What helps most is sharing stories with others and loving each other through it.
By Kathleen Swift
It takes courage to share a personal story. For Dee Sallee, sharing her journey as a breast cancer survivor was an opportunity.
“I decided to share my story because I wanted to remove some of the fear that a person experiences when he or she finds something abnormal in her breast. I don’t look like someone who’s had breast cancer. I didn’t lose my hair or have a mastectomy because I found mine early.
“I found the lump myself in August of 2016. The lump I found felt like a pea. I was scared at first, and I did put off going to the doctor because I didn’t know if I could handle dealing with breast cancer. But in the back of my mind, a voice was screaming ‘check this out!’
“When I went to my primary care physician, he asked if it hurt. I told him yes, and he said he didn’t think it was anything to worry about because breast cancer doesn’t hurt. That didn’t feel right to me, so I asked for a mammogram anyway.”
After the mammogram was read, they immediately ordered an ultrasound. That’s when Dee’s life changed.
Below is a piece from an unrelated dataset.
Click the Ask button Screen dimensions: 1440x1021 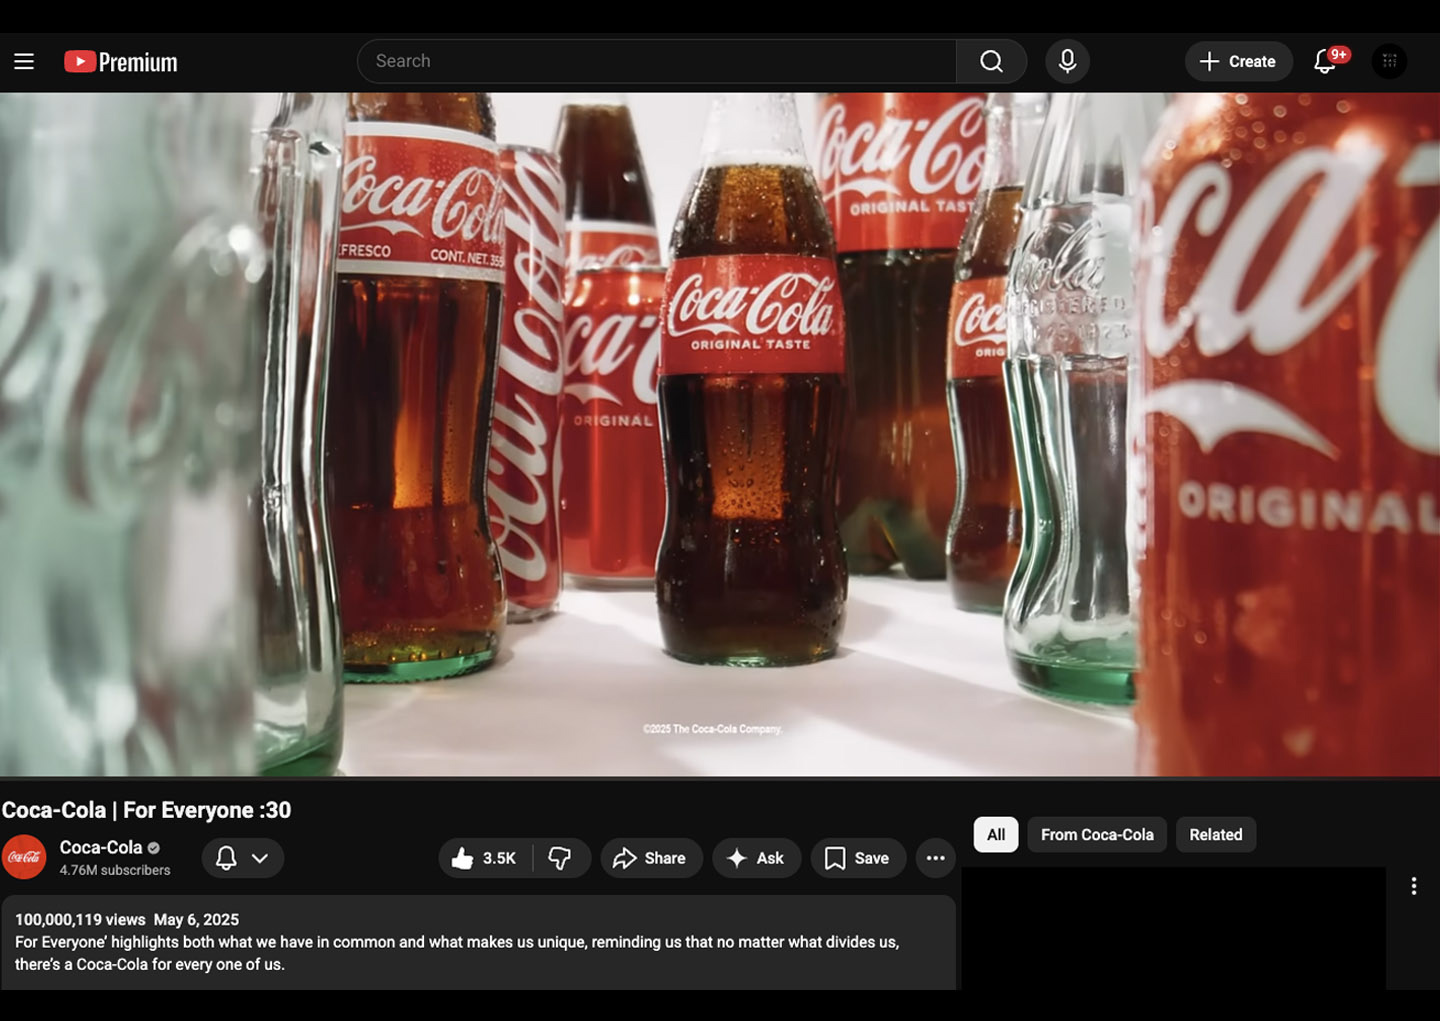[x=756, y=858]
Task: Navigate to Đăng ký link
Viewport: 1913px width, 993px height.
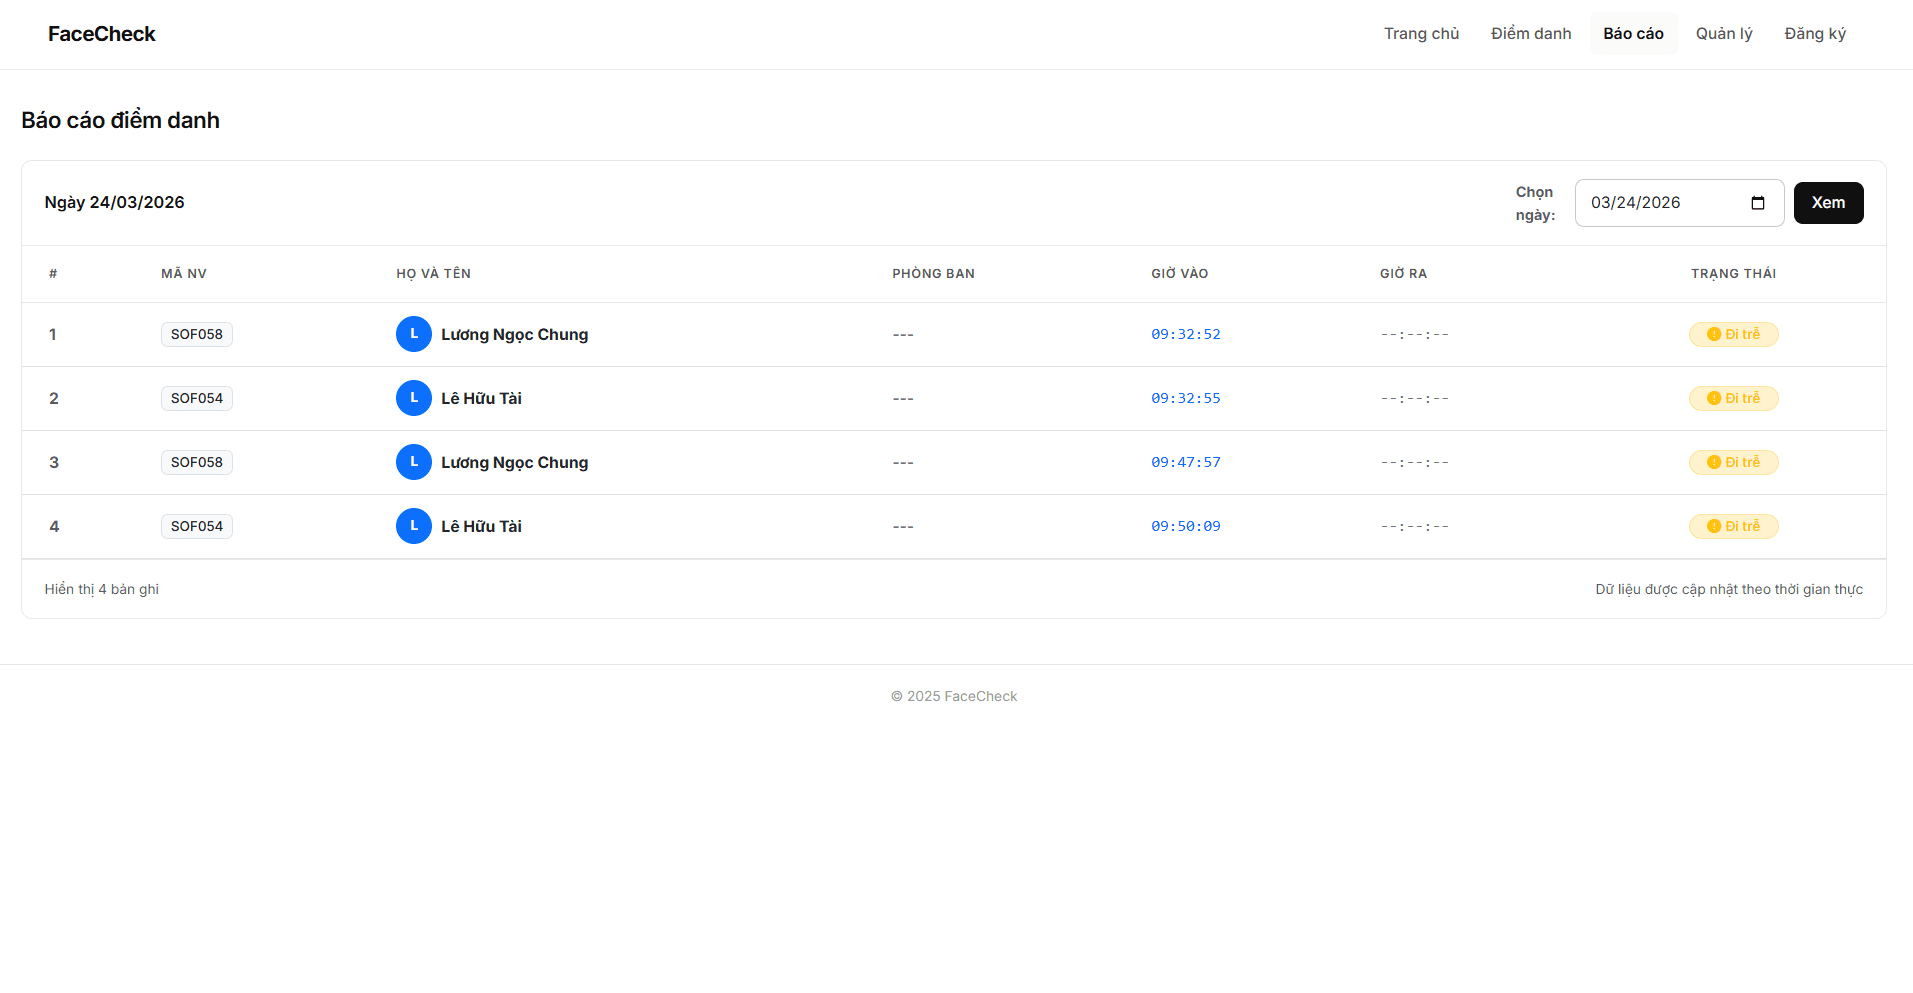Action: [1814, 34]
“I had a biopsy done and found out within a few days it was breast cancer. I had a lumpectomy, which took a portion of my breast and lymph nodes from my right underarm. I did 33 radiation treatments over half of December 2016 and all of January of 2017. I had extreme fatigue, but I would go for a radiation treatment at 8 am and be at work by 9 am. I would be tired, but I pushed through. I would sometimes take a nap during my lunch time. I had to force myself to eat, but I knew that my body was trying to heal.”
Sometimes a person has adverse reactions to some of the medications that are prescribed. “I had an allergic reaction to one of the estrogen blockers I was taking, and it caused blisters on my skin,” said Dee. “I had to change doctors because of my insurance, and I found it hard to get someone to listen. The blisters were not one of the usual side effects of the drug. If you know something isn’t right, make yourself heard. Once I was able to get back to my original doctor, she put me on a different medication, and the severe blisters I had went away. You may have some hefty side effects, but if you know what those are, you can be prepared, and you can know if something isn’t normal.”
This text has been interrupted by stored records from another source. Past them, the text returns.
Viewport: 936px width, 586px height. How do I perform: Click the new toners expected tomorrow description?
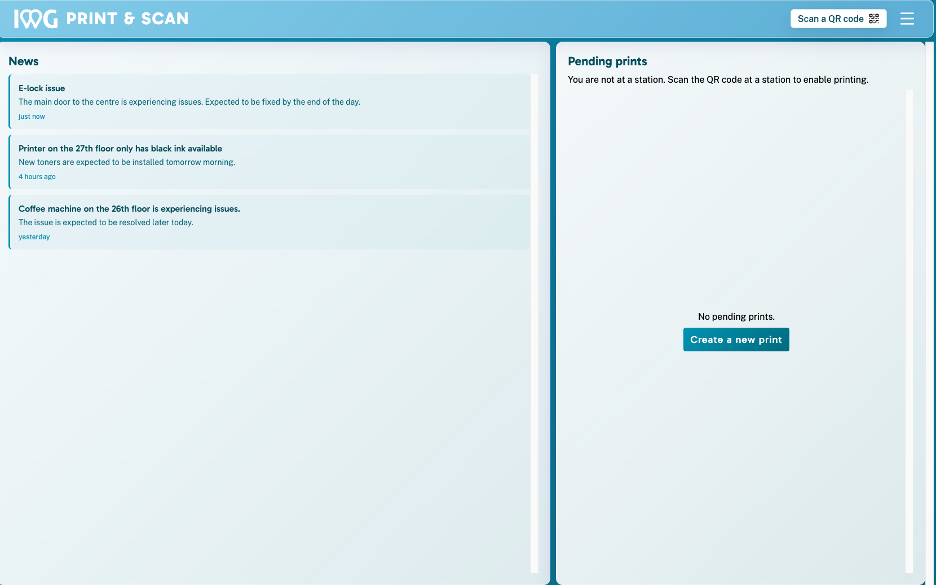coord(127,162)
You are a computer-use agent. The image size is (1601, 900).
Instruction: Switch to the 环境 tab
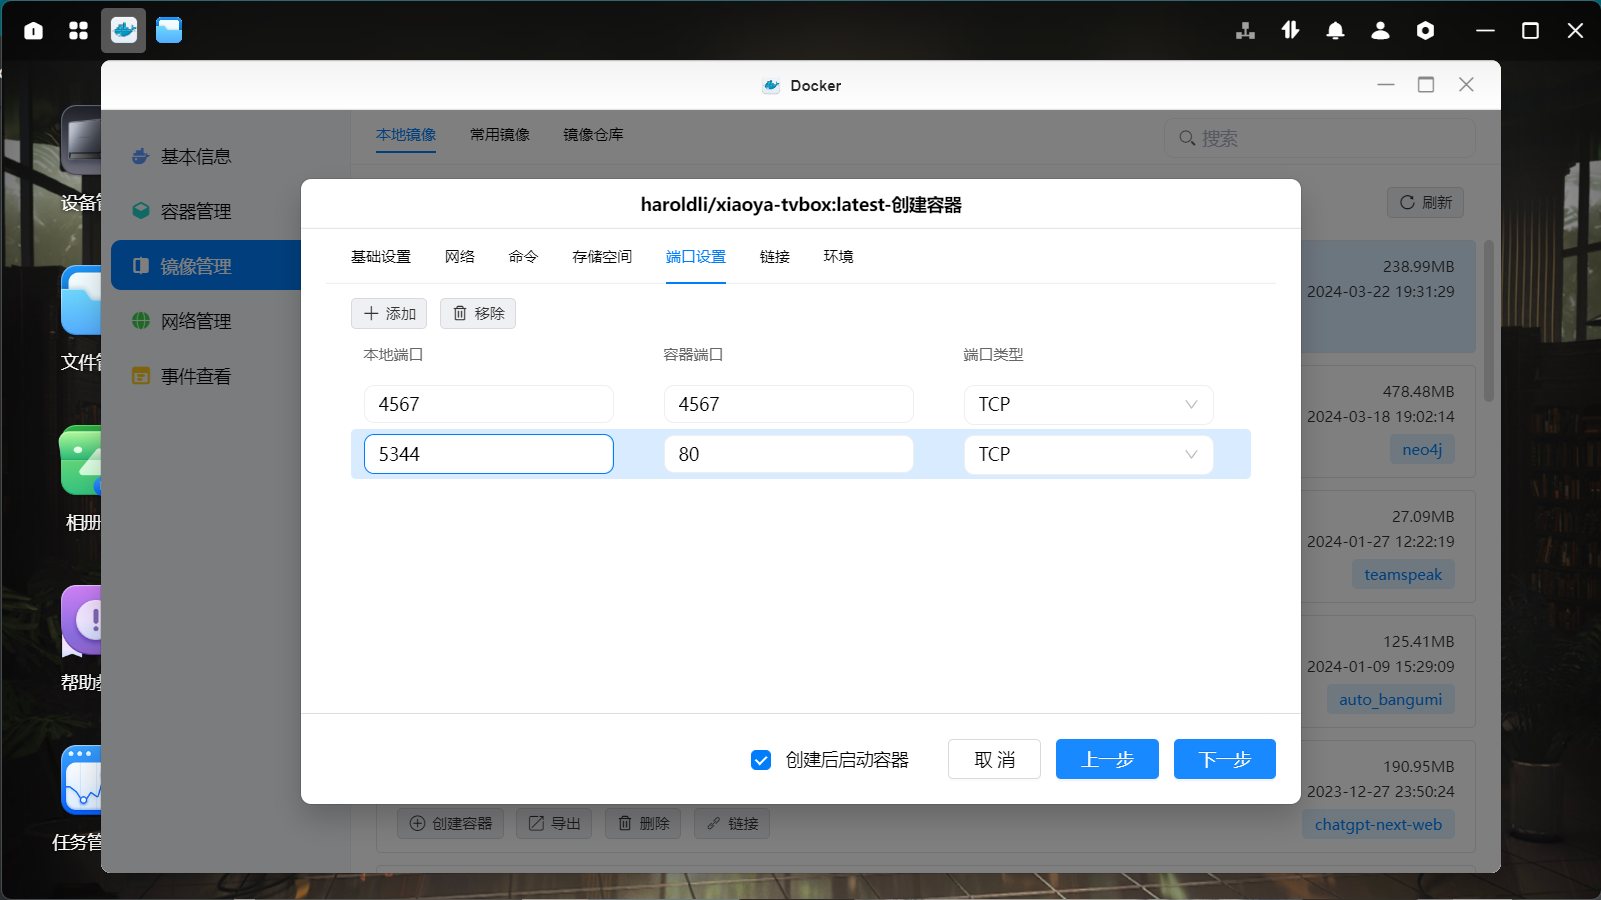coord(838,257)
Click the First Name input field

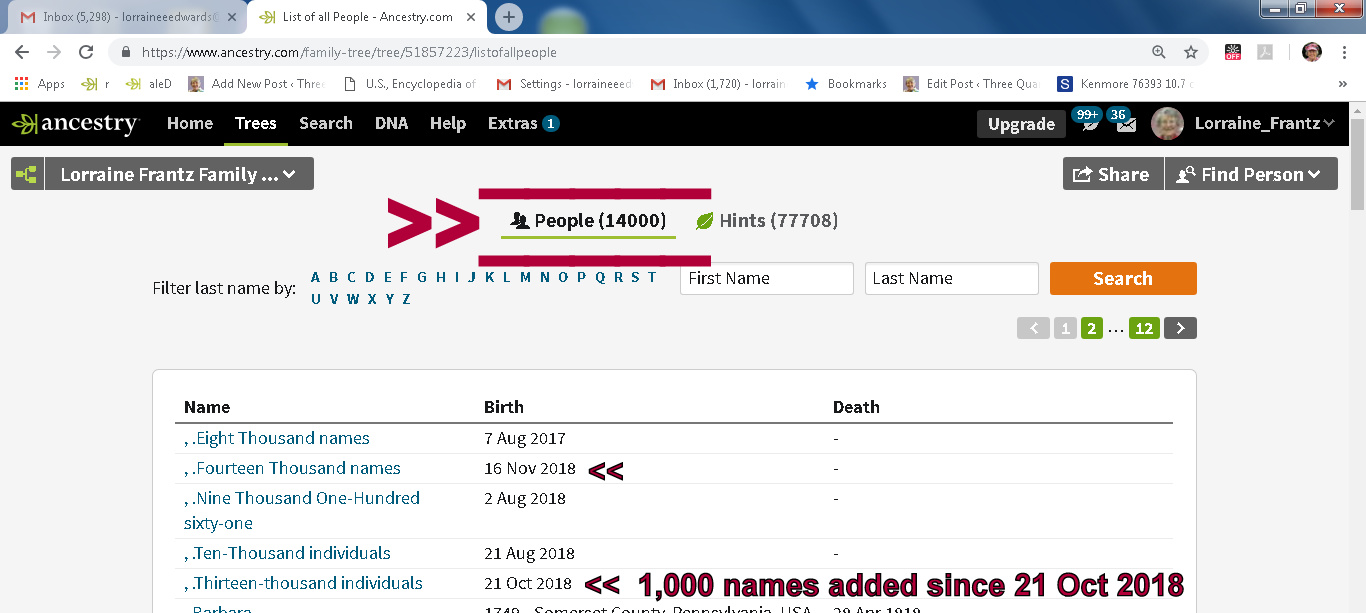(x=766, y=278)
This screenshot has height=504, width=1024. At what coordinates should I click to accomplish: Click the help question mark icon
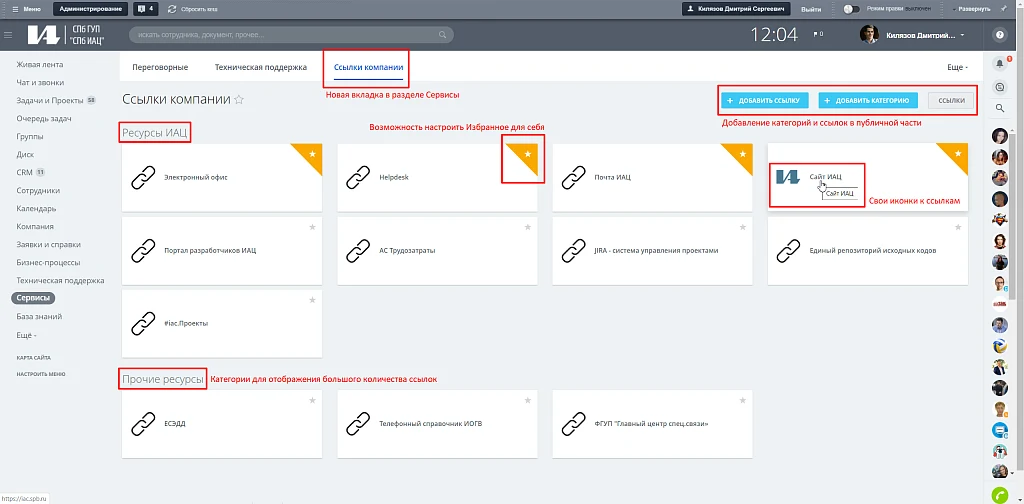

Dee has had clear tests since her surgery and treatment. She continues to take prevention medications to guard against reoccurrence and will for the next 4 years.
“Every person’s experience is unique, and every treatment is different,” said Dee. “What helps most is sharing stories with others and loving each other through it. All of us who have gone through this in some way are changed by it forever, but we stand together. My survivor tattoo is a pink ribbon with the word ‘grateful.’ And I am.”